There is a telltale phrase in Michael McLaggan’s "Zille’s Error of Logic (Letters, September 23-29) that shows he misses my point about the media’s treatment of the ANC. In defending the media, he argues that it has, indeed, "noticed the bad side of the governing party".

That actually underscores my point. Most media reporting flows from the assumption that there is a "good" and a "bad" ANC. The "good ANC", led by President Cyril Ramaphosa, is (mainly) given a free pass, while everyone else is a legitimate target.

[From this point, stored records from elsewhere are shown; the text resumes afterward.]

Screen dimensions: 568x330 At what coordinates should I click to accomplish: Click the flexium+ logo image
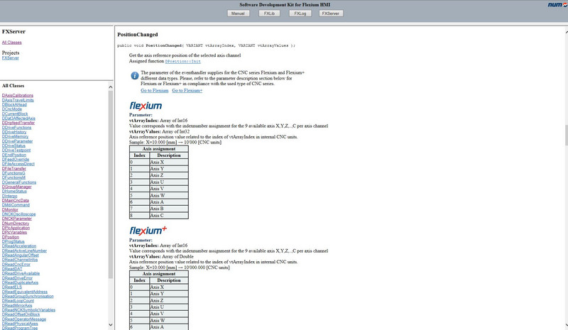pos(148,231)
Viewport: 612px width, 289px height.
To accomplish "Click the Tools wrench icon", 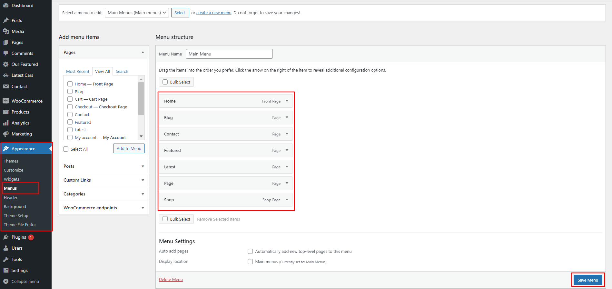I will 6,259.
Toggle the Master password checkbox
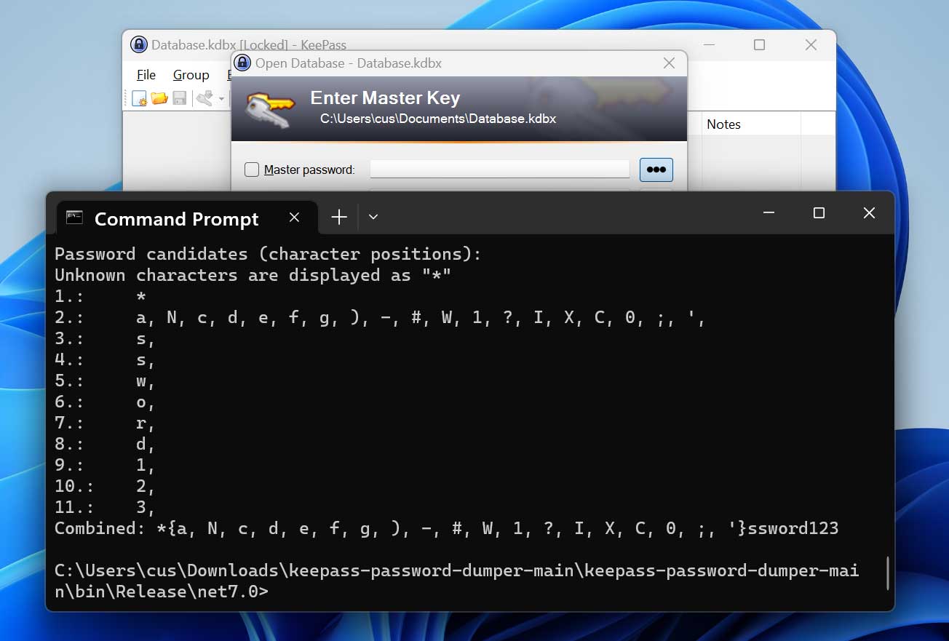 point(252,170)
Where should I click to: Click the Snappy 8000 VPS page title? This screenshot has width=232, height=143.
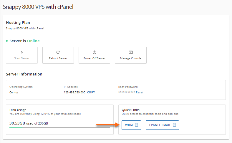(x=38, y=7)
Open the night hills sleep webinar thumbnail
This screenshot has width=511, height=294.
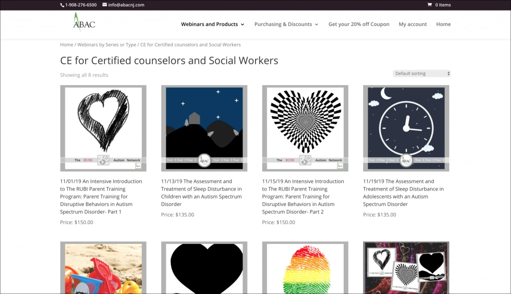click(x=204, y=128)
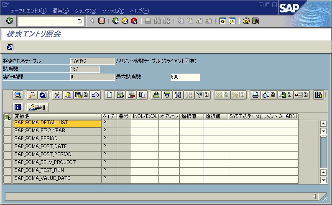Click the green Back arrow icon
The height and width of the screenshot is (205, 332).
116,21
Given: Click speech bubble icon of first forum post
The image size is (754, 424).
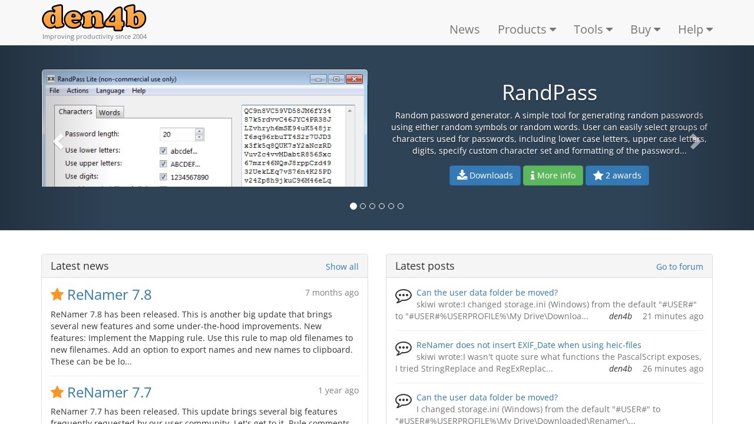Looking at the screenshot, I should [x=404, y=296].
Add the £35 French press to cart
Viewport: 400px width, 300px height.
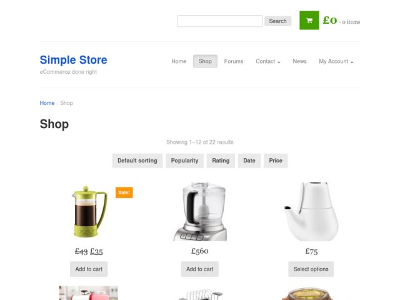coord(89,269)
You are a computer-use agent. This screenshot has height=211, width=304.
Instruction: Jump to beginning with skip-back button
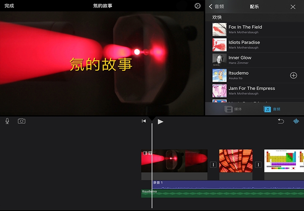[144, 121]
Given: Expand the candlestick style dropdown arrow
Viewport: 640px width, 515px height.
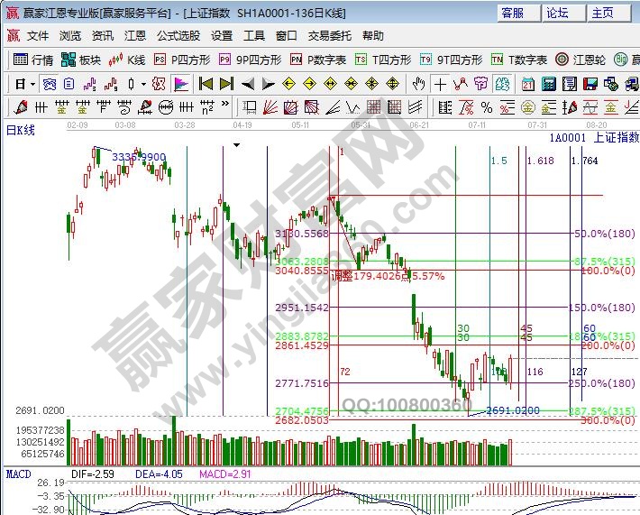Looking at the screenshot, I should tap(145, 84).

A letter is too short to present all the evidence, so just three points:

  • State capture has been successfully pinned on Jacob Zuma. Cadre deployment is the key mechanism of state capture. As deputy president, Ramaphosa chaired the ANC’s cadre deployment committee, the minutes of which are veiled in secrecy. So he is equally complicit in the state capture project.
  • When he appeared before the Zondo commission, Ramaphosa stated under oath that the deployment committee had discussed deployments to the judiciary. At the end of his testimony, he pleaded with acting chief justice Raymond Zondo not to declare cadre deployment unconstitutional. The only possible conclusion is that Ramaphosa’s "good ANC" wants to continue the state capture project.
  • During the ANC’s succession battle, Ramaphosa’s CR17 campaign raised about R500m (some from companies known to have been involved in corruption) to win over a mere 4,000 delegates. Until evidence is produced to the contrary, I do not believe this money was innocently spent on "meetings, busing people, feeding people and having T-shirts and caps", as the president claims. CR17 has resisted all requests to open its books, while the rest of us have to declare every single donation we receive, down to the last sandwich.

In the latest candidate registration debacle, far from "peddling a conspiracy" about the judiciary "that turned out to be baseless", my prediction was vindicated. The Constitutional Court judgment enabled the election to be postponed, the electoral commission to reissue a timetable, and the ANC to get a second shot at registering its candidates. Exactly as I predicted.

If McLaggan thinks the comprehensive state capture project targeted every institution except the judiciary, he is in for a rude awakening. The Judicial Service Commission (which nominates judges for appointment) was one of the first institutional targets of state capture when the ANC ensured that it comprised a majority of its deployees. I witnessed it first-hand, when I was an ex officio member of the commission (as Western Cape premier).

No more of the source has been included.